Can Europe find a way out of the crisis and start growing again? Can it still be a decisive actor in the global economy? According to Antonio Tajani, Vice President of the European Commission in charge of Industry and Entrepreneurship, this is still possible. But to be successful again, Europe has to go back to producing: it has to give industry “the centrality in the economy it deserves”, focusing on innovation and on the development of a new strong entrepreneurial spirit. Vice President Tajani has accepted to discuss these topics in depth with UNITEE on the 2nd May, allowing us an extensive interview on the challenges facing Europe today and on the steps the Commission is taking to face them.
1. Vice President, the economic crisis, five years after it began, is still hitting our economy: is it possible for Europe to overcome the crisis and return to growth, or should we learn to live with a poorer and weaker Europe?
There is still space for growth in Europe, and the key to it is the European industry itself. My main goal is to revamp sustainable growth and employment in Europe by focusing on the promotion and support of our industrial basis. We have to understand that there is no future for European economy outside industry.
To do so, Europe must invert its industry’s tendency to decline. Our “New Strategy on the industrial policy” adopted in October 2012 aims exactly at that: before 2020 we want to increase the contribution of industry to the total European GDP from the 16% to the 20%. In these perspective, it will be fundamental to concentrate investments and innovation on the six lines of actions at the center of our industrial policy: advanced production technologies, bioproducts, sustainable buildings, sustainable raw materials, clean transports and intelligent networks.
2. Could you please mention some specific steps that the Commission has taken to foster an “industrial reawakening” for Europe?
First of all, the reduction of bureaucracy is one of the top priorities of the European policy towards SMEs. This point has been stressed in the important Small Business Act (SBA) adopted by the Commission in February 2011. Another goal of our industrial policy is to improve the internal market for goods, that consists alone of 75% of all within-EU trade. For this reason we have set ourselves the goal of developing the amount of the exchange of goods in the internal market to constitute the 25 % of GDP before 2020.
We’re also working to tear down the barriers to the market of services, which constitute an issue more and more central, since the line separating goods and services is ever less definite. Services to enterprises, in particular, are crucial for industrial competitiveness and innovation and are of special importance for SMEs, who, more than their bigger counterparts, resort to the purchase of services on the market.
3. If many SMEs have already been successful at internationalization, the majority still struggles: 65% of international trade happens within the EU. What are the Commission’s projects to help European SMEs in the process of internationalization?

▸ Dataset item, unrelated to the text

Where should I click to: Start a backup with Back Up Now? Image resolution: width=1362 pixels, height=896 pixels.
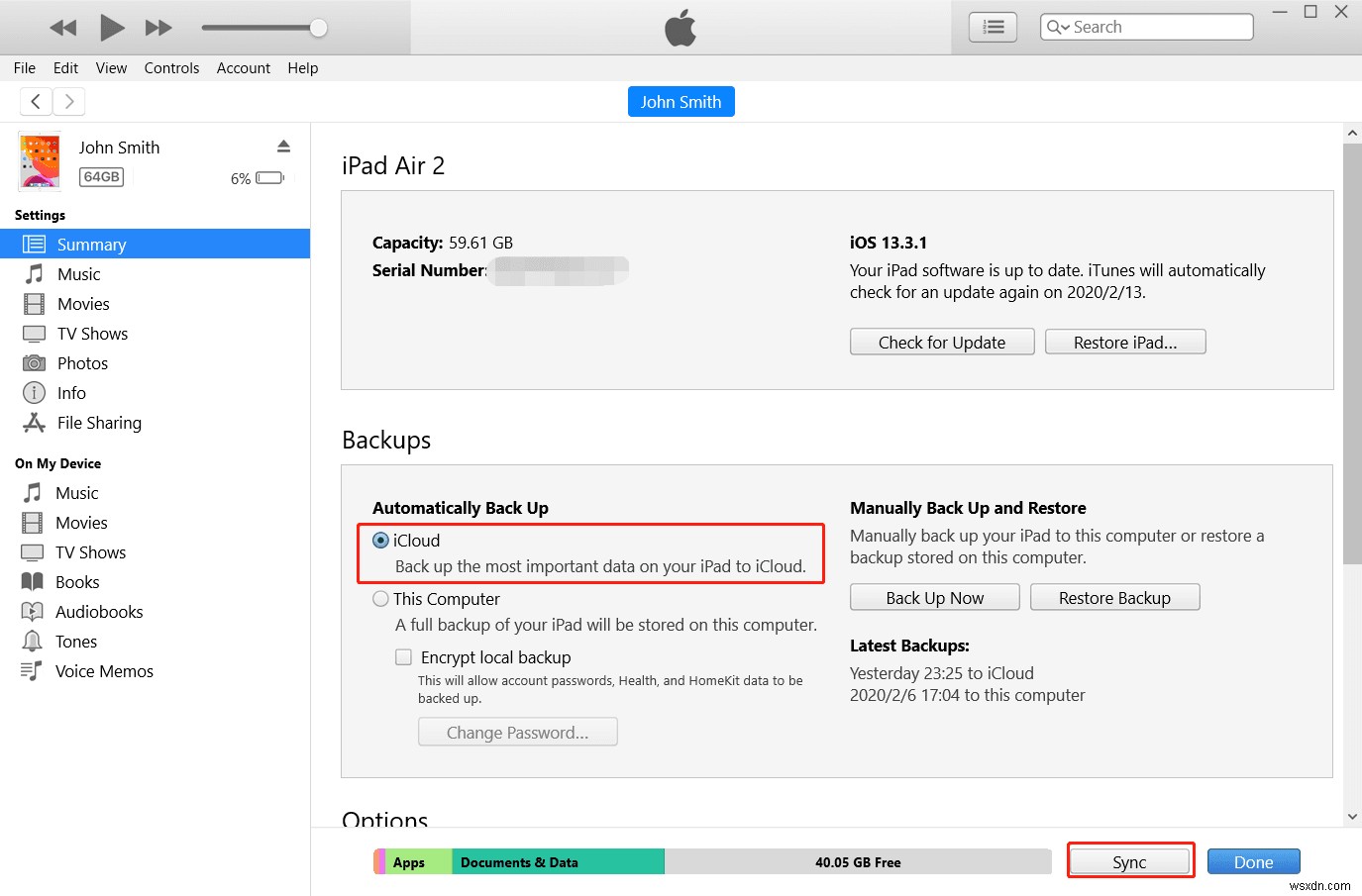tap(934, 597)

The European Commission is already highly engaged in helping the internationalization of SMEs. In particular, Enterprise Europe Network carries out an important role in keeping enterprises constantly informed on issues concerning the EU, vital for their daily activities. Furthermore, it helps them find international partners and offering them other high-value, personalized services.
As far as the access to finance is concerned, COSME, our new project for the SMEs’ competitiveness with a budget of 2,5 billion € for the period 2014-2020, includes a specific chapter concerning the support to SMEs for internationalization.
Last but not least, the European Commission is reinforcing bilateral relations with third countries, at the same time helps European SMEs, in our “Missions for Growth”. I’ve been organizing these missions since 2011. Usually, in this missions I travel with groups of around 50 enterprises, and we organize political high-level discussions and business-to-business meetings.
4. European economy, if it wants to become a “knowledge-based economy”, has an enormous need for educated and innovative individuals to be able to compete in the world. How can Europe attract talented people from other countries, and integrate them in a way that they can contribute at best to its economic growth?
Moving to Europe for a short period of study and research is an opportunity that is currently being seized by more than 200.000 young people from outside Europe every year. However, too many find themselves limited by a series of factors: long and complex visa procedures, different rules for each country hinder the EU’s ability to recruit talents and reduce its appeal as a world center for excellence.
Last March the Commission has made the proposal of making it simpler for students, researchers and other non-EU citizens to sojourn in Europe for periods superior to three months. The new legislation will establish clearer time limits for the authorities to accept or repel permit requests, will give major opportunities to enter the job market while in Europe and will facilitate inter-EU circulation.